Sigmoidoscopy. A physician uses a camera-tipped scope to examine the lower third of the colon. A less effective test than colonoscopy, this procedure does not require sedation, and doctors often recommend it in conjunction with a fecal occult blood test (see below) every five years.

Fecal occult blood testing. This noninvasive test is used to detect the presence of blood in the stool -- often the first warning sign of colorectal disease. A positive test is ordinarily followed by a colonoscopy. The blood test should be done once a year and can be combined with sigmoidoscopy.
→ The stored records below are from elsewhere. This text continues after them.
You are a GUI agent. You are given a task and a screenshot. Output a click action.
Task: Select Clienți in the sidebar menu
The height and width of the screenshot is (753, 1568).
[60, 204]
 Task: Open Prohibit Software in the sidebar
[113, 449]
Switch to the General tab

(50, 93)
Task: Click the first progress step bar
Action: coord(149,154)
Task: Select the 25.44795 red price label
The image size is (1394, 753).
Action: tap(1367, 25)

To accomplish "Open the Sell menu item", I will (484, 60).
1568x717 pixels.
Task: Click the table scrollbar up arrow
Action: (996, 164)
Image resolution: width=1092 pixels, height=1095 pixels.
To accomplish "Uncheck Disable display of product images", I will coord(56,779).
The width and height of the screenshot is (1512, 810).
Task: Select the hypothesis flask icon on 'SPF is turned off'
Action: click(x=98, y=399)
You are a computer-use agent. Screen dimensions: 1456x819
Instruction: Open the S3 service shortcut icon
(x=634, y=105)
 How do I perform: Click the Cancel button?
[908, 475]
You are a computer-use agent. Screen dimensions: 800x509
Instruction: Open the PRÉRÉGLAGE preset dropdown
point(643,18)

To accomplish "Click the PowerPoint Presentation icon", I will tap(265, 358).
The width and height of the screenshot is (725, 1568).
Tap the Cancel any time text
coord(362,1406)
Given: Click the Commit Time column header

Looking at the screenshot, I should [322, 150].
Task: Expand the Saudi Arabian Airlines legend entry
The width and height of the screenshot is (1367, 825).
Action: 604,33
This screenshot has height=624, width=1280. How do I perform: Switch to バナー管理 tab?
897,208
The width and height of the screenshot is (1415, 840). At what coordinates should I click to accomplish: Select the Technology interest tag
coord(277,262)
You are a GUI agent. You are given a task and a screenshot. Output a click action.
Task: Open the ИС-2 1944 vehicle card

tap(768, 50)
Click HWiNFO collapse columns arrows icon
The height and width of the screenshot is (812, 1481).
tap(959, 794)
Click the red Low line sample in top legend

Double contrast barium enema. An X-ray technician takes pictures of the large intestine before and after the patient is given a barium enema (a chemical that flows into the colon and shows up on the X-ray). The test, suggested every five years, is rarely recommended because it is "substantially less sensitive than colonoscopy [at detecting] large polyps and cancers" and does not allow doctors to remove polyps, says the report on the revised guidelines.

Virtual colonoscopy. This noninvasive screening test uses computers and X-rays to create images of the colon. Some physicians say it may become more widely used after it is studied more thoroughly.

Fecal DNA stool test. This noninvasive test detects genetic abnormalities in fecal samples. More research is needed before this test can be recommended for widespread use, according to the report.